La ricorrente stigmatizza il malgoverno del parametro di valutazione premiale n. 5 da parte della Commissione giudicatrice: tale criterio, declinato in due sub-criteri, mira a valorizzare il “ numero degli studi presentati ” (subcriterio n. 5A per il quale è prevista l’attribuzione di un massimo di 3 punti in ragione del numero di studi clinici con impact factor superiore ad uno relativi al prodotto offerto) e l’“ efficacia clinica ” (subcriterio n. 5B, per il quale sono previsti 7 punti in ragione della qualità degli studi clinici con riferimento agli outcome del dispositivo offerto in termini di attività antibatterica e spettro di azione, oltre che significato clinico correlato all’uso della sutura antibatterica).
Secondo la tesi attorea, la Commissione avrebbe erroneamente apprezzato studi clinici riferiti a fili di sutura diversi dal SY offerto in gara per il lotto in questione; inoltre, una prima pubblicazione non potrebbe valutarsi quale studio clinico trattandosi di un’analisi in vitro , mentre un’altra sarebbe stata prodotta in spagnolo, in violazione di una precisa disposizione del disciplinare che esigeva la lingua italiana o inglese, oltre a non presentare un impact factor superiore ad uno. Da ciò discenderebbe che BRA non avrebbe avuto diritto ai 4,8 punti riconosciutile dalla Commissione, con assottigliamento del differenziale del divario di punteggio con la ricorrente a soli 0,53 punti.
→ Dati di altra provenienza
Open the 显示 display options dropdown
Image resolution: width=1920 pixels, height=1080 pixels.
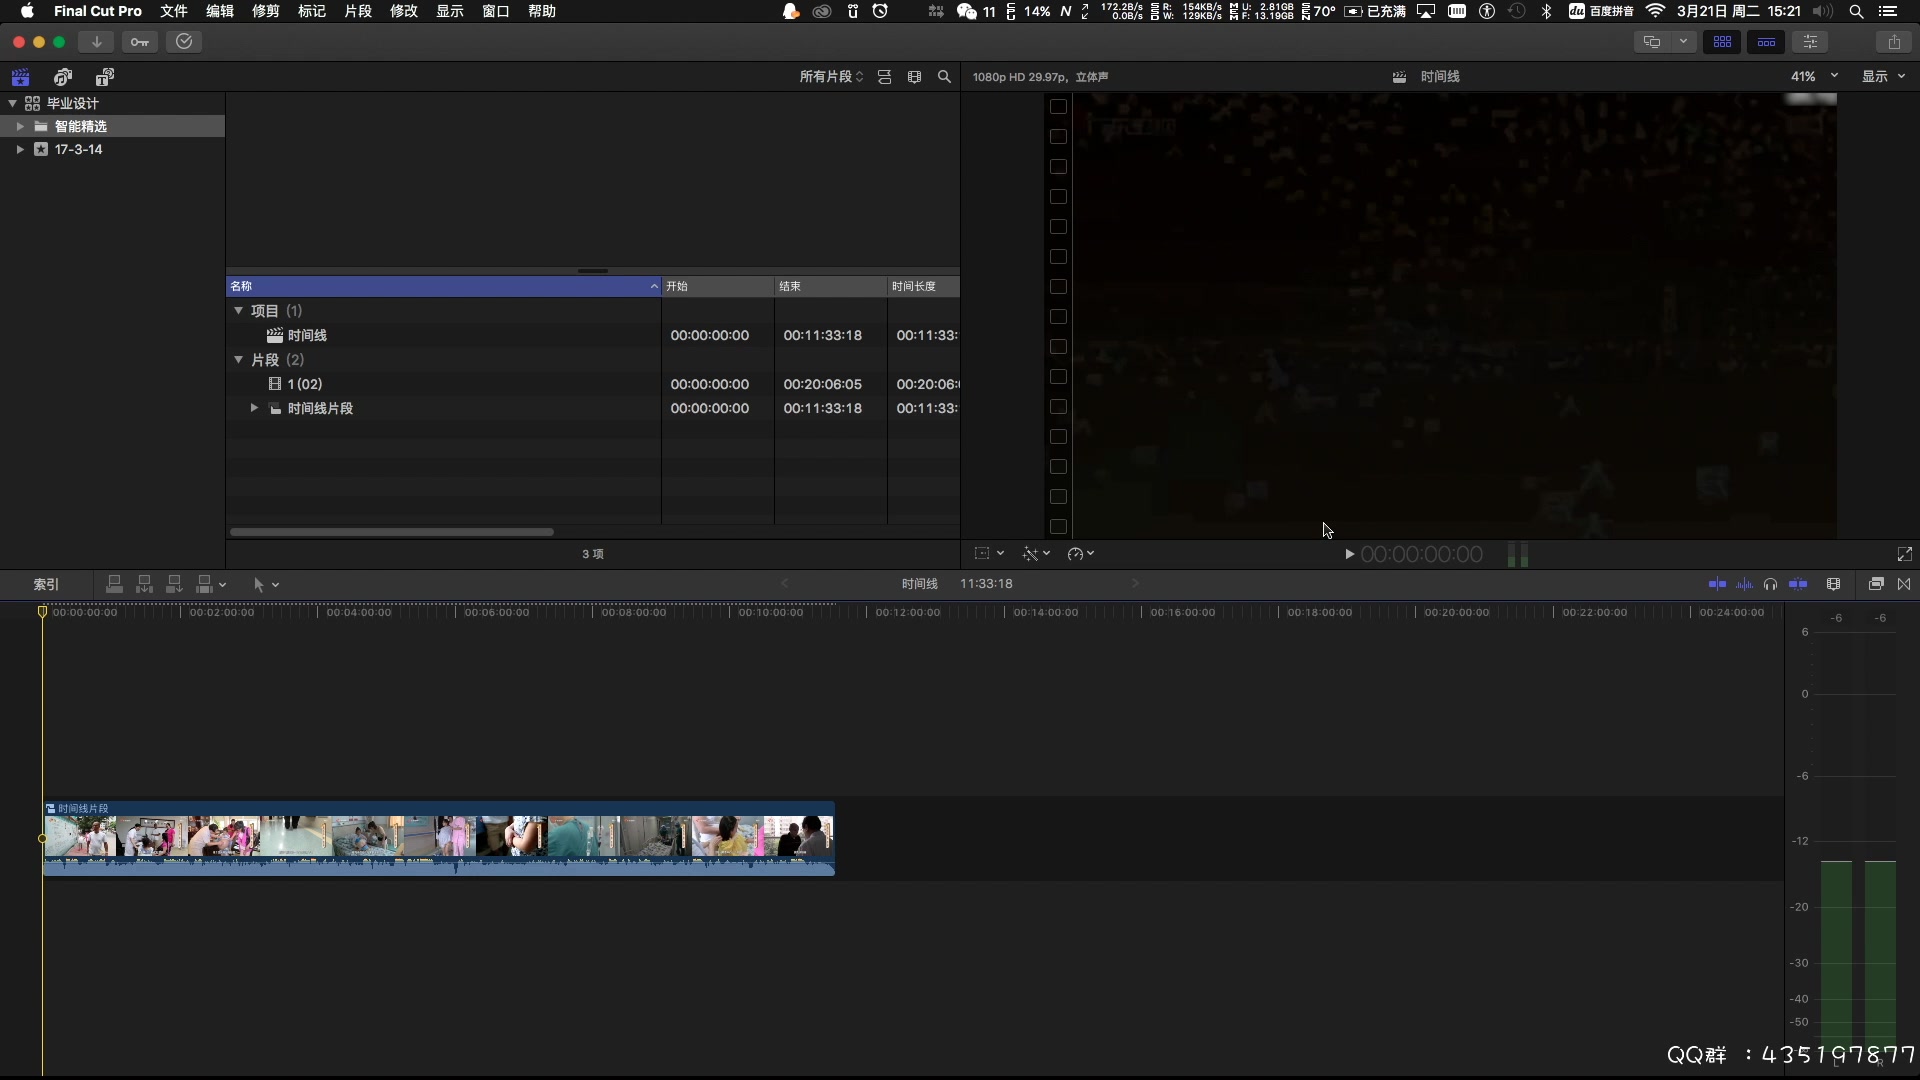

3.2. – Violazione di legge per violazione della lex specialis di gara e segnatamente dell’Allegato B al Disciplinare di gara, denominato “ criteri di valutazione ”. Violazione di legge per violazione dell’art. dell’art. 5.1.3 del Capitolato tecnico e dell’art. 18 del Disciplinare di gara. Violazione di legge per violazione dell’art. 95, d.lgs. n. 50 del 2016. Violazione di legge per violazione dei principi generali in materia concorsuale, come enunciati dall’art. 30, comma 2, d. lgs. n. 50 del 2016, ed in particolare di quelli di economicità, di efficacia, di correttezza, di libera concorrenza, di non discriminazione e di trasparenza. Violazione di legge per violazione dell’art. 97 Cost. e del principio del giusto procedimento. Eccesso di potere per falso presupposto di fatto. Erronea valutazione dei fatti. Difetto di istruttoria. Omessa o insufficiente motivazione. Illogicità ed irragionevolezza. Sviamento di potere. Ingiustizia manifesta.
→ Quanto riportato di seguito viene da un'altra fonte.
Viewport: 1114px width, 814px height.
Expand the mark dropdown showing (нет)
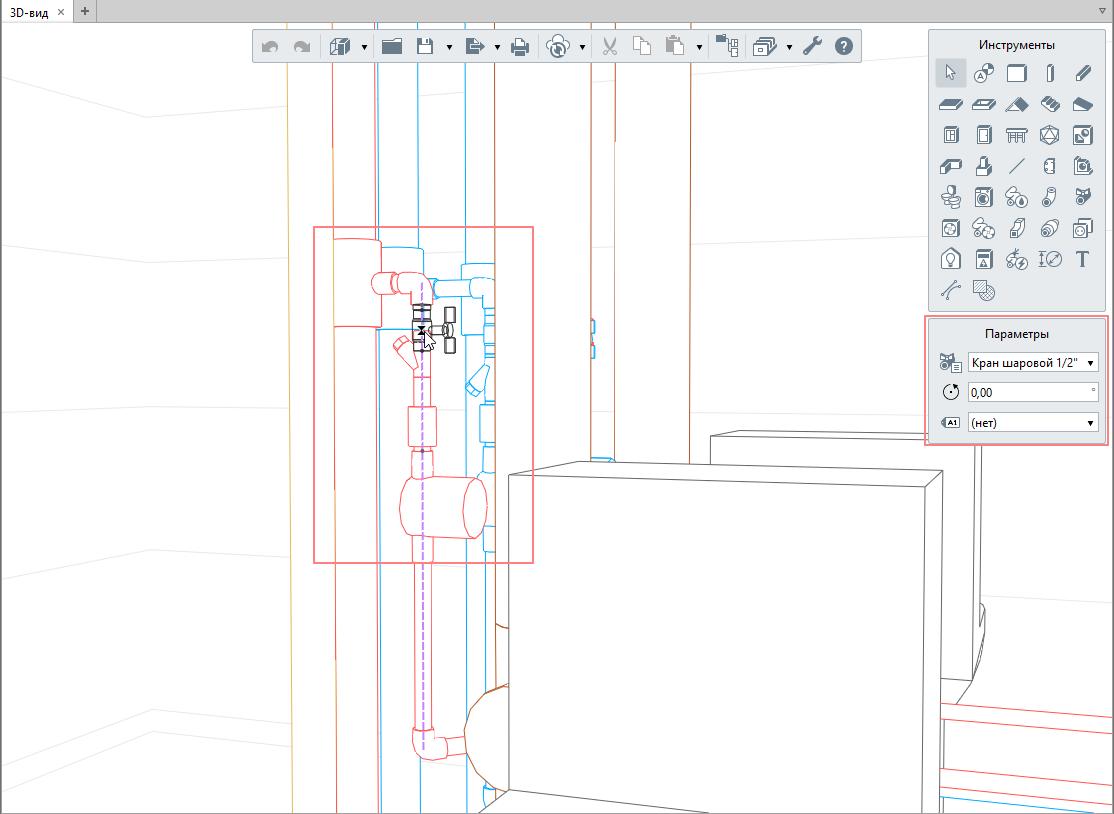(x=1033, y=423)
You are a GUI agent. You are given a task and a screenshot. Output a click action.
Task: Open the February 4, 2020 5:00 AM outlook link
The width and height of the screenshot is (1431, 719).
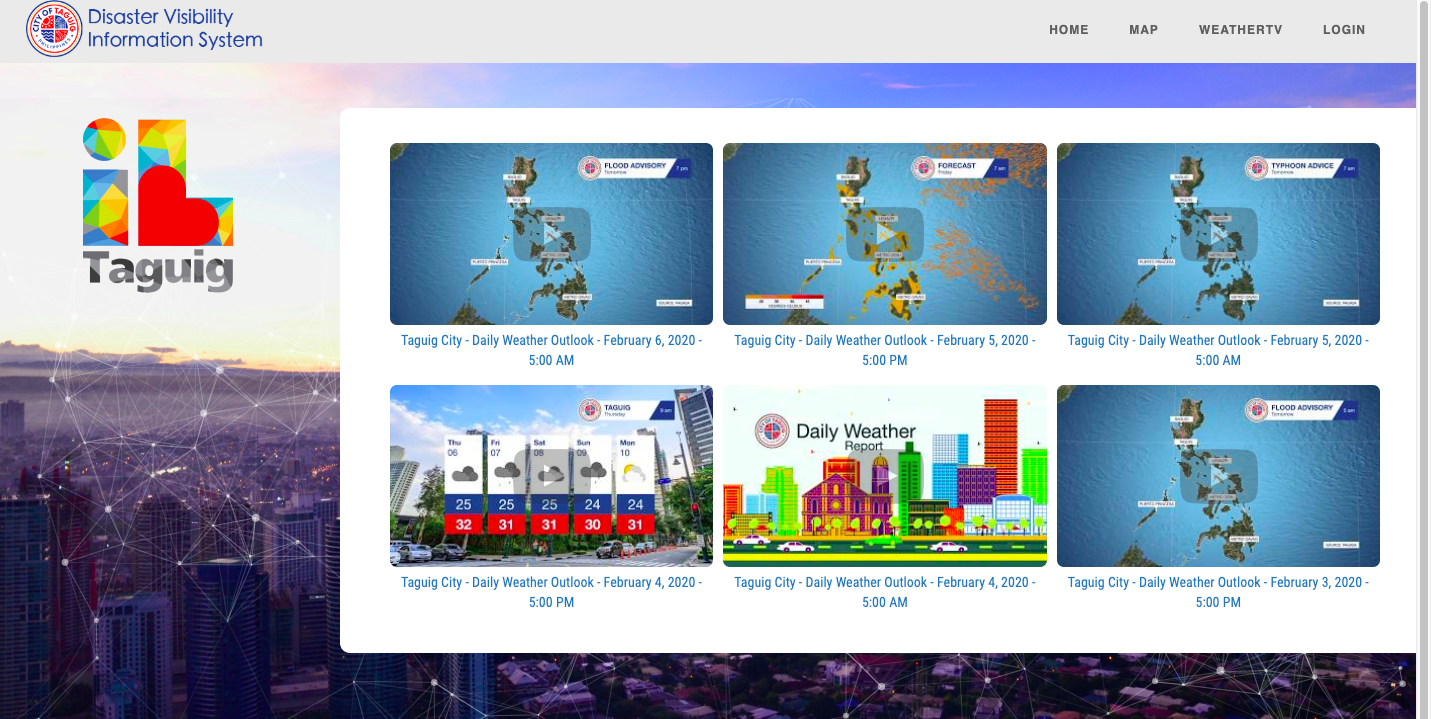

Alla stregua del secondo crinale censorio, la Commissione giudicatrice, prima, e il Seggio di gara, poi, avrebbero errato nell’eliminare immotivatamente dall’elenco degli 85 codici prodotto offerti da J&J ben 12 codici, corrispondenti ad altrettante combinazioni formate da ago e filo con caratteristiche ricomprese nel range del disciplinare di gara per la presenza della particolare montatura ago/filo denominata a distacco controllato o “ control release ”. Osserva, infatti, la ricorrente che la caratteristica del distacco controllato sarebbe una proprietà aggiuntiva della montatura ago/filo rispetto a quella tradizionale, indi avrebbe dovuto essere valorizzata nell’ambito della gamma di combinazione dei prodotti offerti da J&J in quanto in tesi conformi alle richieste di base del capitolato, mentre trasmoderebbero nell’illegittima modifica della lex specialis i chiarimenti resi dalla stazione appaltante su questione affine per il lotto 4, alla stregua dei quali tali tipi di prodotti avrebbero dovuto confluire nei prodotti aggiuntivi.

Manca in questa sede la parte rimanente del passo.